▶ _Dataset records_:

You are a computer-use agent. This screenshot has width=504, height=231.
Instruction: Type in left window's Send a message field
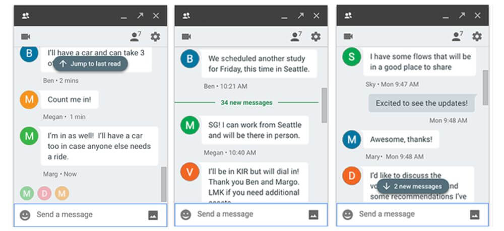click(x=86, y=215)
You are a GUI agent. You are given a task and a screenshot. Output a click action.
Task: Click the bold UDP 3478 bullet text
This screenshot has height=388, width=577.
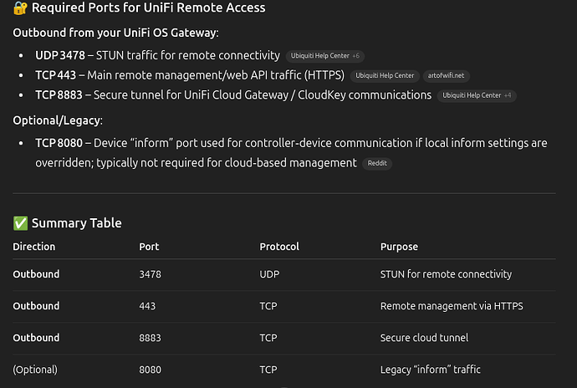coord(60,55)
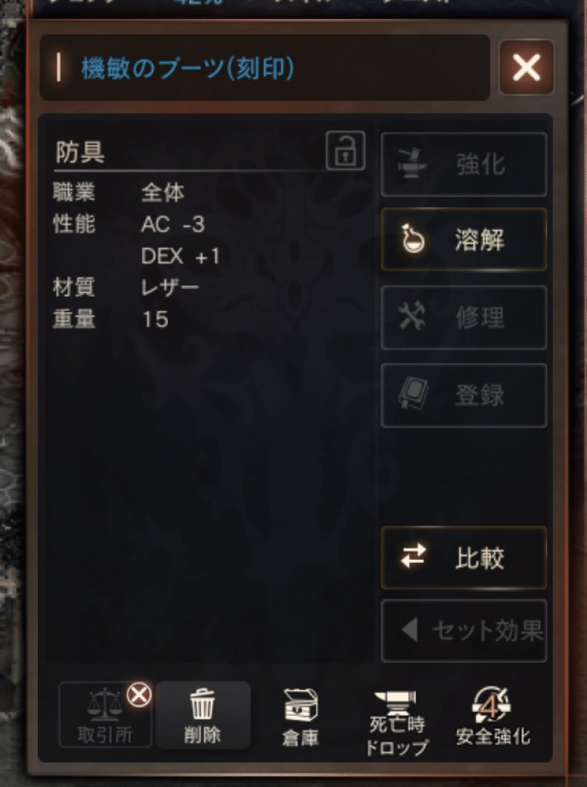The height and width of the screenshot is (787, 587).
Task: Click the 修理 crossed tools icon
Action: tap(412, 317)
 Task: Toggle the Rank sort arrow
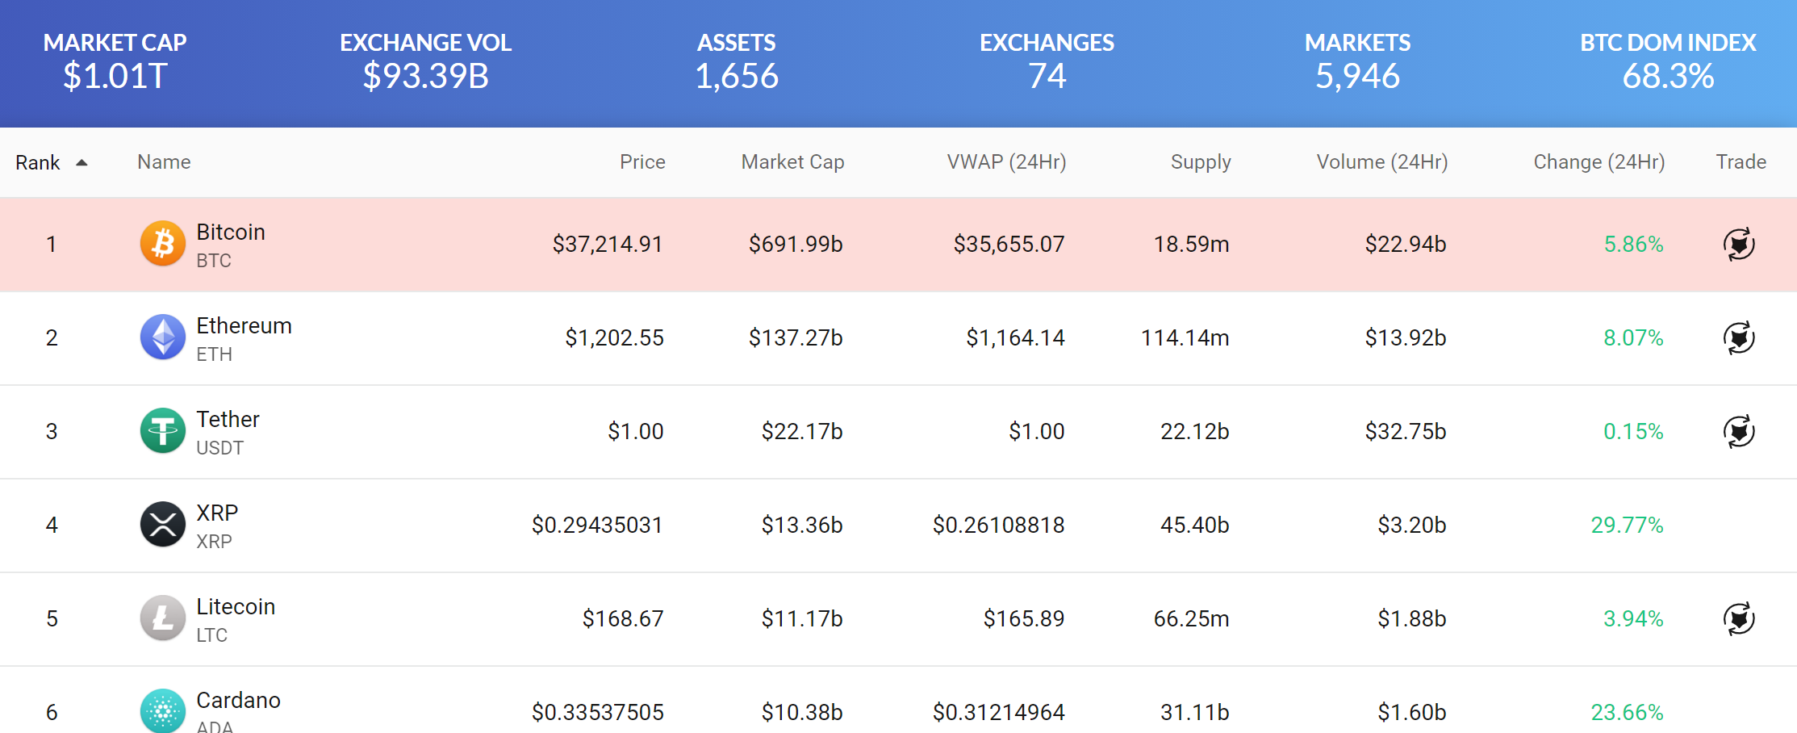tap(81, 163)
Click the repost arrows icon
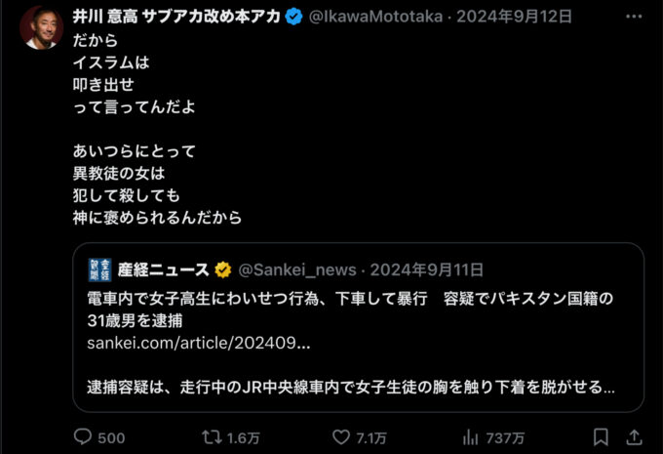The height and width of the screenshot is (454, 663). (x=212, y=437)
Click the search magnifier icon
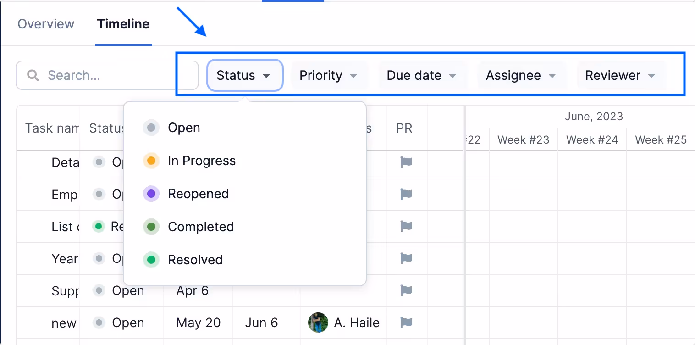 pyautogui.click(x=33, y=75)
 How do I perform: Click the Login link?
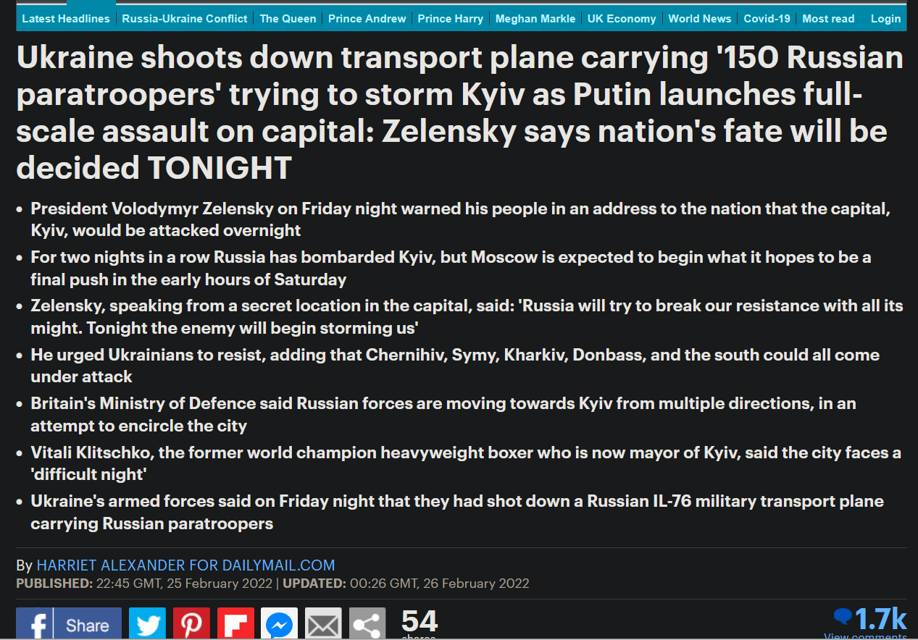point(885,19)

▶ _Exercise description_:
Reproduce all of the data exactly, omitting each picture it holds.

▶ _Exercise output_:
You are a computer-use agent. This screenshot has width=504, height=231.
Instruction: Type in left window's Send a message field
click(x=86, y=215)
You are a GUI agent. You are given a task and a screenshot. Output a click action.
Task: Click the bold UDP 3478 bullet text
This screenshot has height=388, width=577.
coord(60,55)
The height and width of the screenshot is (787, 587).
Task: Click the 修理 crossed tools icon
Action: tap(412, 317)
 Task: Toggle the Rank sort arrow
tap(81, 163)
Click the repost arrows icon
The height and width of the screenshot is (454, 663). (x=212, y=437)
Click the search magnifier icon
 pyautogui.click(x=33, y=75)
 How do I perform: Click the Login link?
point(885,19)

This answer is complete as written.